Não à toa, os Jogos Olímpicos de Verão de 1964, em Tóquio, aconteceram em outubro, em pleno outono. O calor, já naquela época, não dava trégua. Imaginem então agora, passados quase 60 anos de aquecimento global. Em 2021, o verão japonês tem deixado suas marcas nos Jogos — que o diga Kristian Blummenfelt. Na última segunda-feira, o triatleta norueguês passou mal (mesmo) depois de cruzar a linha de chegada em primeiro lugar e teve que ser retirado da arena numa cadeira de rodas.

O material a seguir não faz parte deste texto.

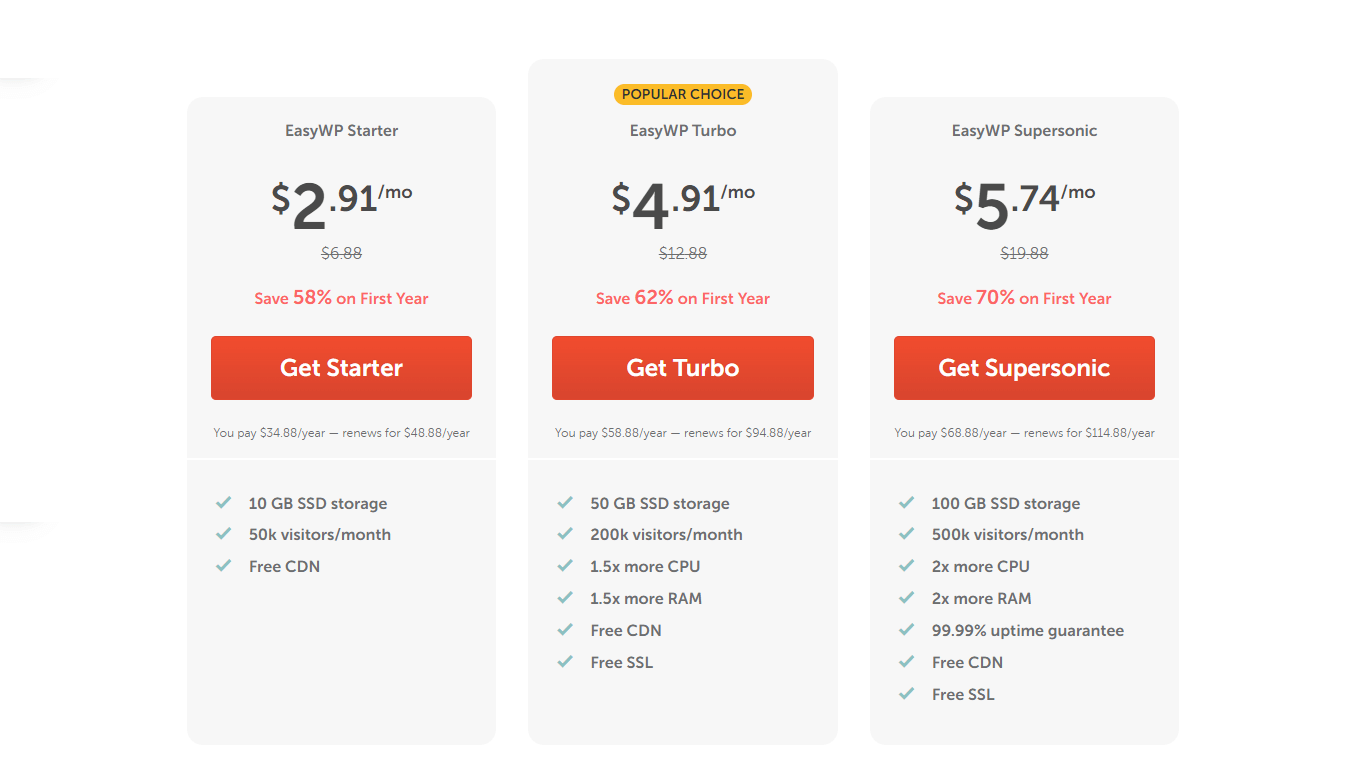Click the strikethrough $19.88 original price
Screen dimensions: 1357x767
pyautogui.click(x=1024, y=253)
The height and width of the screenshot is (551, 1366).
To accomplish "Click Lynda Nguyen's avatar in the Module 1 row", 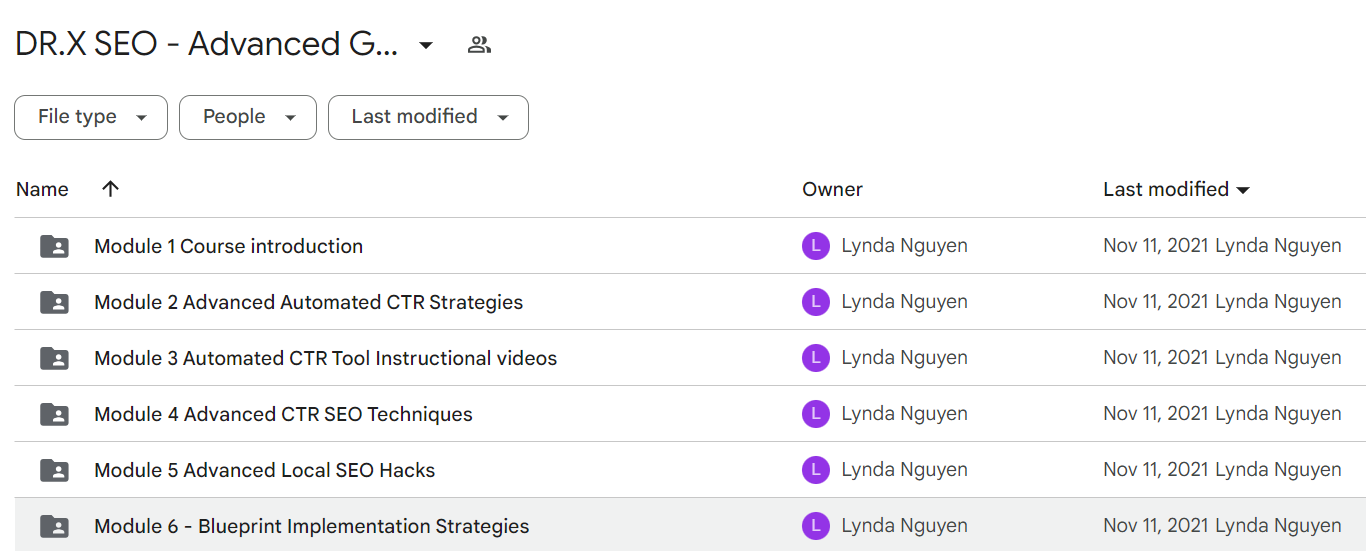I will [816, 246].
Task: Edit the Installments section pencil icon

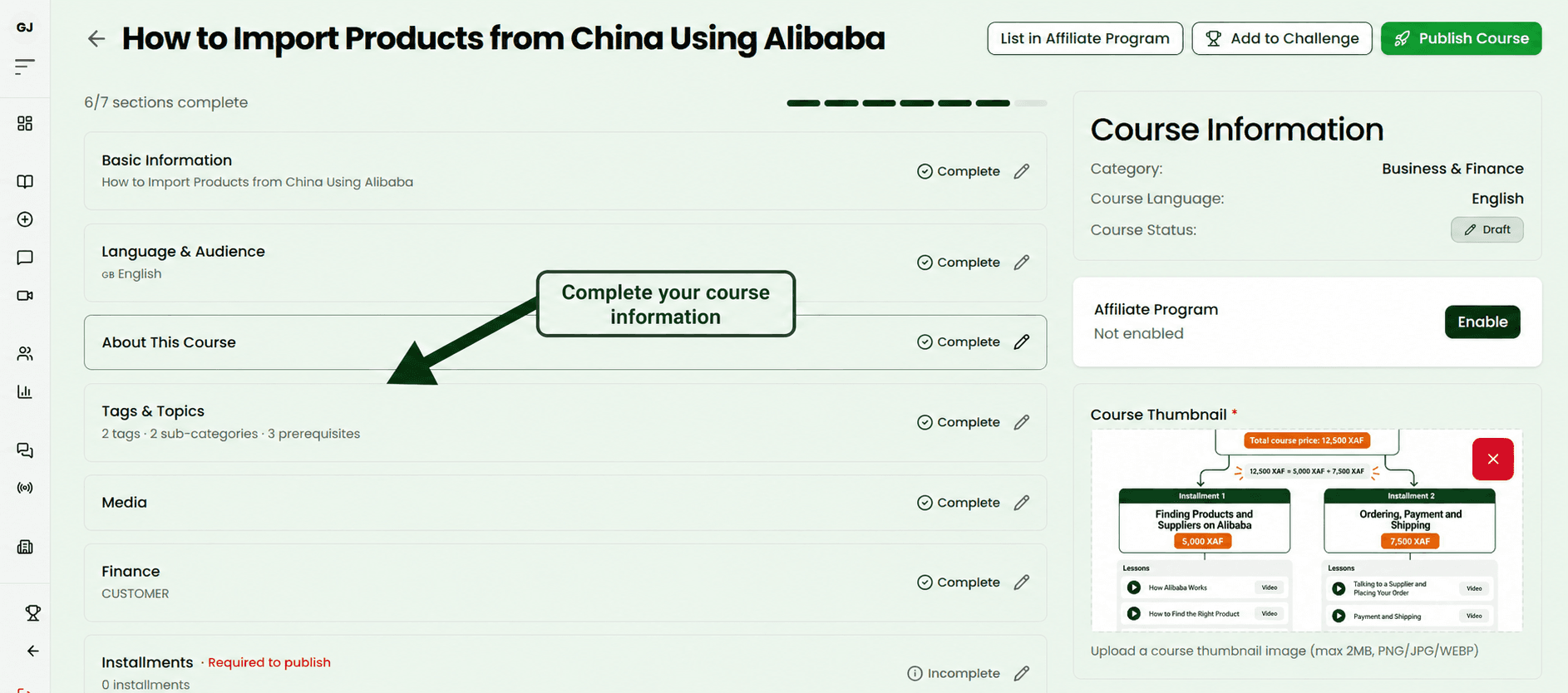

Quem endossa as queixas contra o calor é o número 1 do tênis. Mesmo vencendo com folga em seu jogo de estreia, Novak Djokovic fez um apelo para que as partidas sejam transferidas para o final da tarde por causa das temperaturas extremas. Pela programação atual, os tenistas são colocados para cozinhar lentamente a partir das 11 horas da manhã, o ideal para pegarem bem o auge do calor do dia.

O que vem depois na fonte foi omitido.